TO DO => Reproduce the items starting at the line that contains "Identify the location of Due." and ending at the line that contains "center [64, 281].", replacing "pixels" with "px" and leaving all else unchanged.

EXCERPTED RECORDS =>
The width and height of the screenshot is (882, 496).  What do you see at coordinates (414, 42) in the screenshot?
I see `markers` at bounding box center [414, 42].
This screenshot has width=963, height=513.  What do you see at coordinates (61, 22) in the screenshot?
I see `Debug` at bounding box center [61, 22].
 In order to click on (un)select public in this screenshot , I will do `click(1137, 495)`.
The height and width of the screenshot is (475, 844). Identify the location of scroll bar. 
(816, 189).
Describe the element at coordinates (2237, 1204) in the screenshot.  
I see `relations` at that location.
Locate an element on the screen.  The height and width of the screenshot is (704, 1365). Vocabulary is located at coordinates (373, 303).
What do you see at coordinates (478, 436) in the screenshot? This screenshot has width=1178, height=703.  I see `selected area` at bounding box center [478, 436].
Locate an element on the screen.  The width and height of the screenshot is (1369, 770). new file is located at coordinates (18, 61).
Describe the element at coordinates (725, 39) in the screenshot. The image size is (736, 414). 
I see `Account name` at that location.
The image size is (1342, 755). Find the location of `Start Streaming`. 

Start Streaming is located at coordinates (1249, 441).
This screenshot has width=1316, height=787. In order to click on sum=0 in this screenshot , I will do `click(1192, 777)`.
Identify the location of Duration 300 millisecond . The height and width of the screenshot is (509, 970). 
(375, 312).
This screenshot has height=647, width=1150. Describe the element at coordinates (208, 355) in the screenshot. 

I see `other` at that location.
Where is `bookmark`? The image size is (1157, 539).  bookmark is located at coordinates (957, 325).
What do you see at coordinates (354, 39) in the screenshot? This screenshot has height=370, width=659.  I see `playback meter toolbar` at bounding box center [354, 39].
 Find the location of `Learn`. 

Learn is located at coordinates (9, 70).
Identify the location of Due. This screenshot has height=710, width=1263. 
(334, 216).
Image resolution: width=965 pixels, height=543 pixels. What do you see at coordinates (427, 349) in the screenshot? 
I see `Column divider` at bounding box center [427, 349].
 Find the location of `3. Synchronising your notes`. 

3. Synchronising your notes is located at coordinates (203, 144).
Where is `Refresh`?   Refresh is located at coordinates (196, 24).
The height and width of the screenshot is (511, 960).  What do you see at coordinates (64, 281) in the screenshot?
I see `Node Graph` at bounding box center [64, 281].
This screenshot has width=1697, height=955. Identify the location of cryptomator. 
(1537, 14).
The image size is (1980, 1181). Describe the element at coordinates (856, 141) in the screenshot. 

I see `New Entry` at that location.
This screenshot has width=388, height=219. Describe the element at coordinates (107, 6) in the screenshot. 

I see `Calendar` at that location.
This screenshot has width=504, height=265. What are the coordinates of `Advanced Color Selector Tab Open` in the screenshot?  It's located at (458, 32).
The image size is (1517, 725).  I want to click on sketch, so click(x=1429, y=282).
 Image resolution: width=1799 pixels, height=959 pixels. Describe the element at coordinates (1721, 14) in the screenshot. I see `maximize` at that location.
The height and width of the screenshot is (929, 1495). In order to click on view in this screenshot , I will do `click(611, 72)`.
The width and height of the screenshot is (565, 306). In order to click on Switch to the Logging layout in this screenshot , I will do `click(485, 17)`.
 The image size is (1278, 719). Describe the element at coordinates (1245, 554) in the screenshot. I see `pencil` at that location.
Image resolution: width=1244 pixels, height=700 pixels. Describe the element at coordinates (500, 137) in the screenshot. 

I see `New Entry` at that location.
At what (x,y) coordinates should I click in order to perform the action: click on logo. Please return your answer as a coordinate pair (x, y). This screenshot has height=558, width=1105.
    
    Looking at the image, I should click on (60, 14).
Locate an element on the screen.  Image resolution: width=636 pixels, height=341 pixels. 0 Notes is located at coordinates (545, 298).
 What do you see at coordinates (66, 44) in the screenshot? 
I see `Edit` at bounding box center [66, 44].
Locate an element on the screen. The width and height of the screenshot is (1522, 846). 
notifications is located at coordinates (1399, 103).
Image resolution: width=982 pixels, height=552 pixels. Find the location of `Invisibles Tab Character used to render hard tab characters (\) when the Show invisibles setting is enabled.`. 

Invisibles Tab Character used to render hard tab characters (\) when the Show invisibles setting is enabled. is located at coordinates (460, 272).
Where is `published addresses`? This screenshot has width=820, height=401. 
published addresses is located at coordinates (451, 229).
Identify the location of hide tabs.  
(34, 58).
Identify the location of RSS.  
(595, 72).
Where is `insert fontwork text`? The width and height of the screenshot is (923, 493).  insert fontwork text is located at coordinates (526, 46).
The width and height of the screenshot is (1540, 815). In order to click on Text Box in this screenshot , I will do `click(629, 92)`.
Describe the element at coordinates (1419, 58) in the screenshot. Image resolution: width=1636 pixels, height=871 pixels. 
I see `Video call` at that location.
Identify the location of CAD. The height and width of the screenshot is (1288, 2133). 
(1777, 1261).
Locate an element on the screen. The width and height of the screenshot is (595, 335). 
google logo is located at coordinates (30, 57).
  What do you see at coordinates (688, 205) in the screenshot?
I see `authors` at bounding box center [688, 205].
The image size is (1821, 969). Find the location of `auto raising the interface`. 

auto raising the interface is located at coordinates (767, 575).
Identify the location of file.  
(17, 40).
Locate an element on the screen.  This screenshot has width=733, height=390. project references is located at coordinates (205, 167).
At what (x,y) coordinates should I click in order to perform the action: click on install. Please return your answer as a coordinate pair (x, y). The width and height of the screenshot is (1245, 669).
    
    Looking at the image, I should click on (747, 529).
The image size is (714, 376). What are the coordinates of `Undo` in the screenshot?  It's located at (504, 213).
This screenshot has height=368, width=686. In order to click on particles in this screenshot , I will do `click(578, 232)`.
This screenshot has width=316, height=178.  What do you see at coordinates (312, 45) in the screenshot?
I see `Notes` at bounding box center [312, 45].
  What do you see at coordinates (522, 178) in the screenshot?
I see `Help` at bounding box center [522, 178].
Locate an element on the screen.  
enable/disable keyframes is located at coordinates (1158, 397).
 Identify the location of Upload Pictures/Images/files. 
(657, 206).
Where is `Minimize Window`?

FINISHED TASK =>
Identify the location of Due. This screenshot has height=710, width=1263. 
(334, 216).
Image resolution: width=965 px, height=543 px. What do you see at coordinates (427, 349) in the screenshot? 
I see `Column divider` at bounding box center [427, 349].
 Find the location of `3. Synchronising your notes`. 

3. Synchronising your notes is located at coordinates (203, 144).
Where is `Refresh`?   Refresh is located at coordinates (196, 24).
The height and width of the screenshot is (511, 960).  What do you see at coordinates (64, 281) in the screenshot?
I see `Node Graph` at bounding box center [64, 281].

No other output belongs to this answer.